遠い血縁の人がお年を召してきて、なぜかツナに白羽の矢が立ち継ぐことになった、とかなんとか。会社の本拠地がイタリアであることも、膨大な部下を束ねるトップであることも、土台からして一般人とはかけ離れている世界。
どんな景色なのか気にはなるけれど、ツナが何をやっているか、詳細を知らなくても何の不都合はない。仕事の詳細を教えてもらったところで理解しきる自信もないので、ちゃんとお仕事頑張って元気でいるならそれで良しとしていた。もちろん聞いてくれと言われたら聞くが、それもないので。たまに愚痴は聞いたりするけれど。
つらつらと述べたが、お金持ち、というところが誕生日プレゼントを用意する上での悩みの種だった。
その辺のただの会社員の私では、ツナが普段利用しているであろうレストランみたいな、品の良い一流のお店を用意するセンスなんてない。情報もお金もない。贈り物をしようにも、普段使いできるような万年筆や腕時計やネクタイや、と思いつくもの全て、聞いても分からない一流ブランドのオーダーメイドと、いつだったか盗み聞いた品々には対抗しようがない。私のお給金を注ぎ込んでも、上から下までかっちり隙なくあつらえたものに水を差す真似でしかないと思う。普段使わない、インテリアみたいな飾るものをと考えてみても、それなりに価値があってセンスが良くて、と枕詞を添えた途端に候補はすべて消去だ。
そうなると残るはツナをおもてなしする、それくらいしかできないのである。上手くも下手でもない料理の腕を奮って、海外にいることが多いために、日本の家庭料理を振る舞い、その日だけ何でもお世話して至れり尽くせりの時間を過ごしてもらう。そりゃあ高級旅館に比べたら子どものおままごと、と言ってしまってもいいくらい月とスッポンだけれど、ツナは十分嬉しいと言ってくれる。それが救いだ。

社会人になってからは毎年そんな感じで、ある意味、体で奉仕をしているわけである。が、大人の意味合いでのそれはまだだった。なんなら、行為自体もまだだった。
時代遅れなのは承知だけれど、私が、結婚するまでそういうことをしたくなかったからだ。
もし子どもができてしまったら?
彼との子を持つのが嫌なわけではない。将来、家族になってひとつ屋根の下に暮らし、父の姿を見せる彼のことを想像する時もある。
……いつ何が起こるか、未来のことは分からない。突然できちゃった、となっても、すぐにツナは責任を取ってくれるとは思う。それでなくても、このままいつか結婚するんだろうなと漠然と思ったりもする。
でも、まだ決まった話じゃない。
いつか、なんて事実のない、期待だらけの未来を思い描き、盲信的に信じるほど、もう少女ではなかった。社会の、人間関係の苦い部分を知りすぎた。
確証のない当てを頼りに心のままに今を生きることも、万が一身籠ってしまった時の覚悟のための覚悟も、私には出来なかった。できないから、してはだめだと思ったのだ。
そんなわけで、一瞬だけ浮かんだ私だけが差し出せる、特別なプレゼントには蓋をして、今年も芸もないおもてなし、を心を込めてすることに決めたのだった。

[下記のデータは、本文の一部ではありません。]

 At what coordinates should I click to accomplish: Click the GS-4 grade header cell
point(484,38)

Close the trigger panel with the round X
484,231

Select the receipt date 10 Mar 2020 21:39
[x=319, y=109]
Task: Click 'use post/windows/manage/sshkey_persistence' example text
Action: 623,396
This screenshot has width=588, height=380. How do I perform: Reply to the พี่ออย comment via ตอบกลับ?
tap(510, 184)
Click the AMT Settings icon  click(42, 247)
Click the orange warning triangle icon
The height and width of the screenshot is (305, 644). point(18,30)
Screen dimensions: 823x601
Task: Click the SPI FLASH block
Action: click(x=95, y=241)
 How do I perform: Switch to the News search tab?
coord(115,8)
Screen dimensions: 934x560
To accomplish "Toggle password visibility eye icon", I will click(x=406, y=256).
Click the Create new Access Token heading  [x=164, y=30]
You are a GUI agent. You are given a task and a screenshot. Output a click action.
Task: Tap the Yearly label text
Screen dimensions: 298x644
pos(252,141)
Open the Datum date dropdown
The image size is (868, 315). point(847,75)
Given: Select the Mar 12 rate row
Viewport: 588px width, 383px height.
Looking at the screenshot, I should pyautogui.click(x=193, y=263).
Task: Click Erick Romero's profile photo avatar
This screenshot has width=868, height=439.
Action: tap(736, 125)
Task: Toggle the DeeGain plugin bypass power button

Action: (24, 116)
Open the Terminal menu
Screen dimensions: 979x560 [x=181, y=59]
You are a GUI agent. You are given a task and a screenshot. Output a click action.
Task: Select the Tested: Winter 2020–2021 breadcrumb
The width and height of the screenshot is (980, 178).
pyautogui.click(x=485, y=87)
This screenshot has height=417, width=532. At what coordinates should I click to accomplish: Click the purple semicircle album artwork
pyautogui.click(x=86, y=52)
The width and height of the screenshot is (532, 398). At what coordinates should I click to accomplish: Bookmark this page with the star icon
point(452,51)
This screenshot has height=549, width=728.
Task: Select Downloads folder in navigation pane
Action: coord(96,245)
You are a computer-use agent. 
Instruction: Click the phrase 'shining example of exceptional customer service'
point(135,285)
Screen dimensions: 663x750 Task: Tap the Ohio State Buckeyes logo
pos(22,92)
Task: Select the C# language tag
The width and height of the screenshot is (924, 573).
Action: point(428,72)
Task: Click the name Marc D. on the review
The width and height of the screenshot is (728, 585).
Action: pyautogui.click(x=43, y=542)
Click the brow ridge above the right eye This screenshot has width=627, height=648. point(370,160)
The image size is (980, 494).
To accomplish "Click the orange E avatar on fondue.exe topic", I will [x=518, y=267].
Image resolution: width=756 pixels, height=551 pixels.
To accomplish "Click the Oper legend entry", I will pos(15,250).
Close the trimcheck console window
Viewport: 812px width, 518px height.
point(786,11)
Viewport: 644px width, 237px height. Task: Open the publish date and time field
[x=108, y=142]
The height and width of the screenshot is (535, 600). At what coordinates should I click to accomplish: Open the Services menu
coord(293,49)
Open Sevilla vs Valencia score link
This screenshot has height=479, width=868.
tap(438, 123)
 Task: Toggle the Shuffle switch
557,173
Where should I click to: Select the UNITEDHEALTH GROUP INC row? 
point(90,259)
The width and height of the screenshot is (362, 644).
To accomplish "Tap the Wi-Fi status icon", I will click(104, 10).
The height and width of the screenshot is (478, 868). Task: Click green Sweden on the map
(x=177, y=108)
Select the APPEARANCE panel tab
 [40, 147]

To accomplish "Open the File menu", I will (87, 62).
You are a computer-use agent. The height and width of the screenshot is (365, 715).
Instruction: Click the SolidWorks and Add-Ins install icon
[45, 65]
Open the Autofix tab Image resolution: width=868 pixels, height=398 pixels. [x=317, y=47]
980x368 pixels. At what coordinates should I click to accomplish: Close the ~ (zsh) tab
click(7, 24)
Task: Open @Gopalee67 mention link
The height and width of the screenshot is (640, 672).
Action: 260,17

肉じゃが、豚汁、筑前煮、浅漬け、かき揚げ、お浸し、白胡麻和え、あれやこれや。日本食となると見た目が茶色になりがちなので、ポテトサラダや生野菜で彩りを取り入れ、食卓に並んだそれらを2人で食べる。好きなものを好きなだけ食べてもらって、残った余りは私の翌日のおかずになる予定だ。
お家デートを一足飛びで、所帯染みているのはいかがなものかと思うが、喜んでくれているのだから正解なのだと思いたい。

「名前、片付けくらい手伝うよ」
「いいの、本日の主役は座っててください。あ、お風呂入る?まだあとのほうがいい?テレビつけよっか?」
「うーん、俺は名前とゆっくりしたいかな」
「わかったー!」

机の上をささっと片付けて、洗い物はシンクにつけて、余り物をラップで包んで冷蔵庫に。

「コーヒー飲む?」
「うん」

我が家にはインスタントしかないのは周知のことで、前に舌が肥えているのを心配すると、たまにチープな味を飲みたくなるので気を遣わなくていいと言われた。私もたまに、ハンバーガー屋さんの氷だらけのミルクティーが飲みたくなることがあるので、なんとなく共感できる気がした。
ケトルでお湯を沸かし、コーヒーを作って持っていく。ソファーはなく、ラグの上に座卓を置いているそこに、二つのマグカップを置いた。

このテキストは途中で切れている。